Fraudsters are continuing to exploit self-employed people with advancements in already-established COVID-related HMRC phishing scams. Uncovered by Griffin Law, the latest variation of this attack is now targeting the passport details of self-employed people, along with other information including personal and bank details.

Australia Ramps Up Cyber Spending After State-Backed Attacks

Morrison and government officials said the country would spend an additional Aus$1.35 billion ($928 million) on cybersecurity, around a 10 percent hike, taking the budget for the next decade to Aus$15 billion. The largest chunk of the new money will help create 500 jobs within the Australian Signals Directorate, the government’s communications intelligence agency.
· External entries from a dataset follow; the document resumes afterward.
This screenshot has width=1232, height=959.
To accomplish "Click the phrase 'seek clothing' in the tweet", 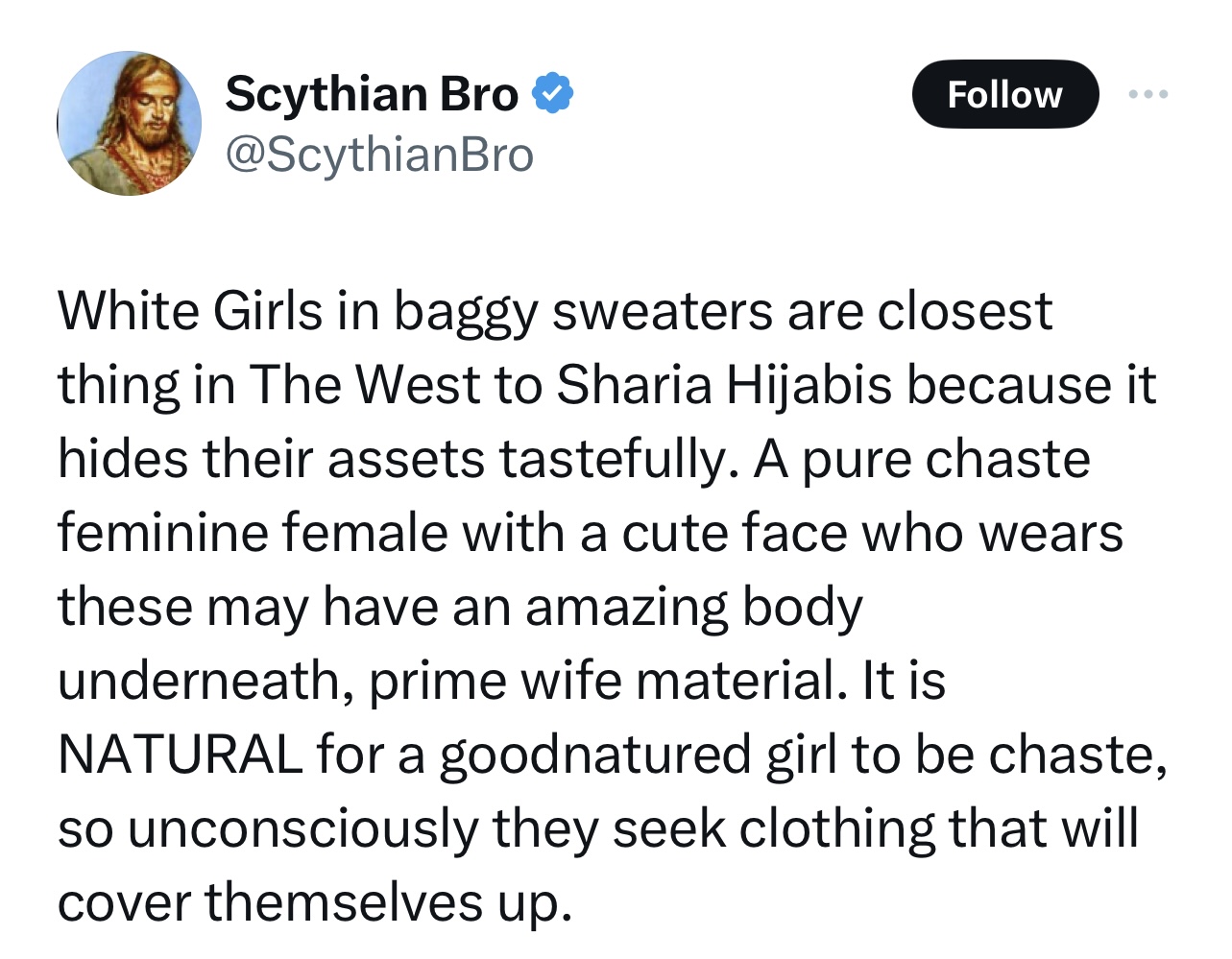I will point(774,829).
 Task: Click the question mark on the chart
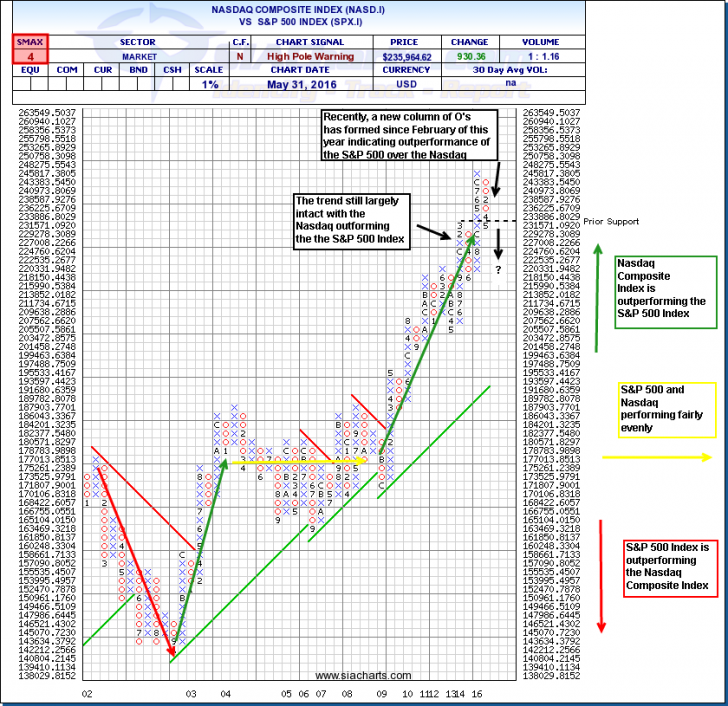(497, 268)
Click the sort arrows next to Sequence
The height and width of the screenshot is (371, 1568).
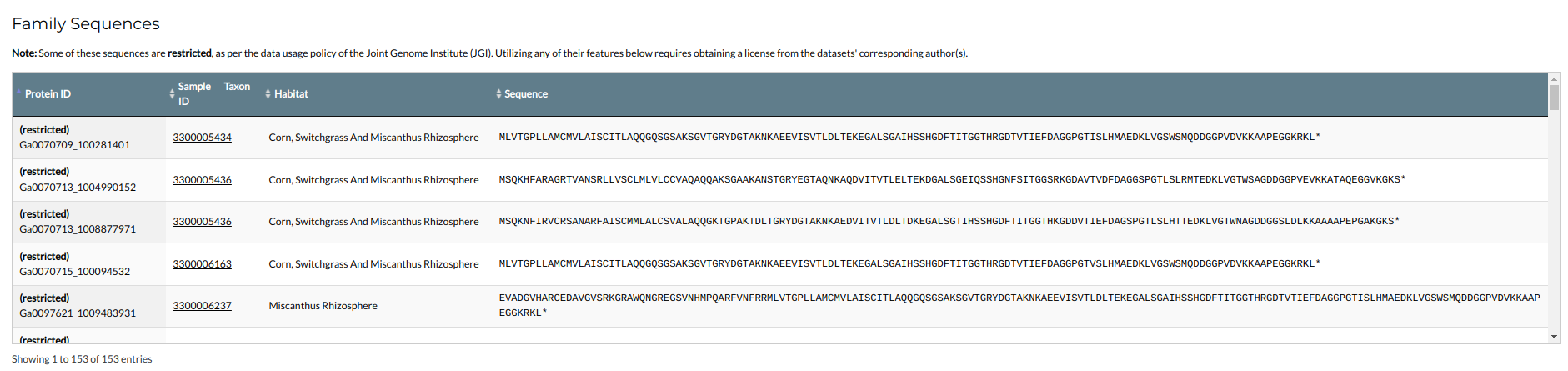[498, 94]
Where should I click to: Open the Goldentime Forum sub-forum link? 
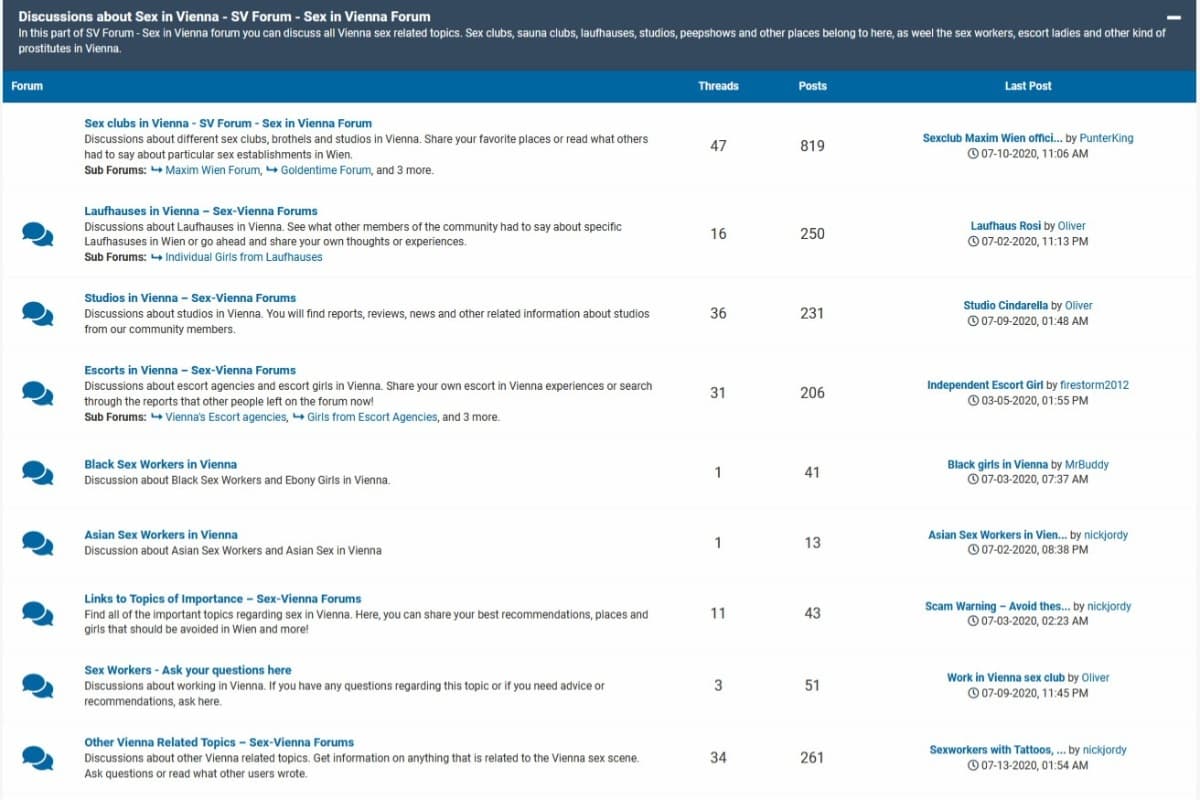[325, 170]
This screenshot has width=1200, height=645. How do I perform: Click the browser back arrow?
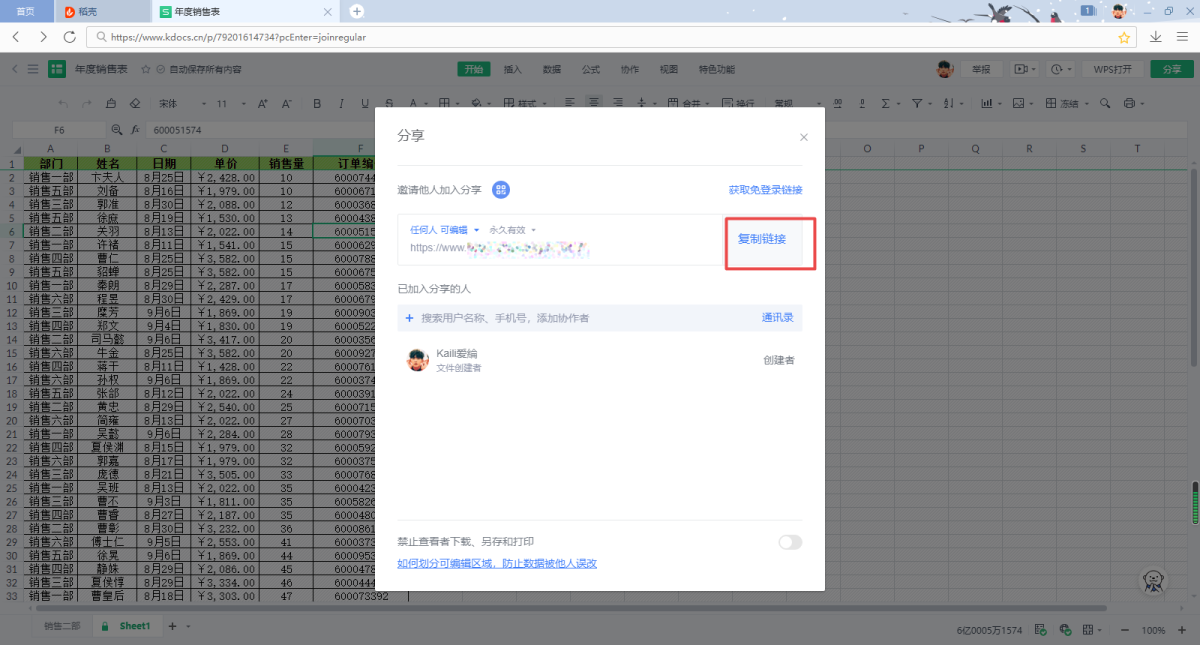[x=17, y=37]
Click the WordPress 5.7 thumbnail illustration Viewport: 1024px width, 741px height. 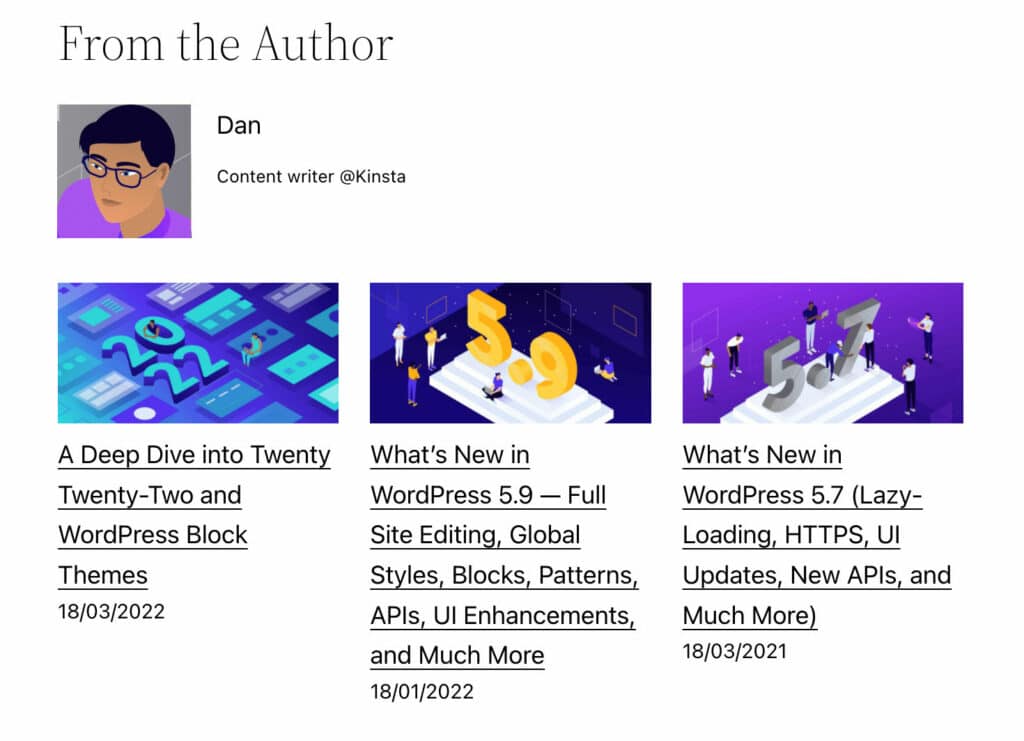point(822,352)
Verified Instagram account running copyright infringement phishing scam

Instagram has over 1 billion active users and that makes the photo and video-sharing social networking service from Facebook a lucrative target for hackers. Lately, a verified Instagram account has been targeting unsuspecting users with copyright infringement phishing scam aiming at their account credentials.

Google removes 25 Android apps caught stealing Facebook credentials

Google has removed this month 25 Android applications from the Google Play Store that were caught stealing Facebook credentials. Before being taken down, the 25 apps were collectively downloaded more than 2.34 million times. The malicious apps were developed by the same threat group and despite offering different features, under the hood, all the apps worked the same.

Round Up of Major Malware and Ransomware Incidents

New EvilQuest ransomware discovered targeting macOS users

Security researchers have discovered this week a new ransomware strain targeting macOS users. Named OSX.EvilQuest, this ransomware is different from previous macOS ransomware threats because besides encrypting the victim’s files, EvilQuest also installs a keylogger, a reverse shell, and steals cryptocurrency wallet-related files from infected hosts.

NHAI server attacked by malware, govt says no data loss

The server of government’s highway construction arm–the National Highway Authority of India (NHAI) was attacked by a malware Sunday night, according to officials aware of the development. When the malware attacked the email server of the authority, it may have also impacted the huge pool of data on highways and confidential information over the past decade, officials said.

Round Up of Major Vulnerabilities and Patches

Ripple20 Threatens Increasingly Connected Medical Devices

Earlier this month, JSOF security researchers disclosed the “Ripple20” vulnerabilities, a series of flaws affecting connected devices in the enterprise, industrial, and healthcare industries. Experts worry about the implications for connected medical devices, which could provide attackers with a gateway into a hospital network or enable them to affect patient care.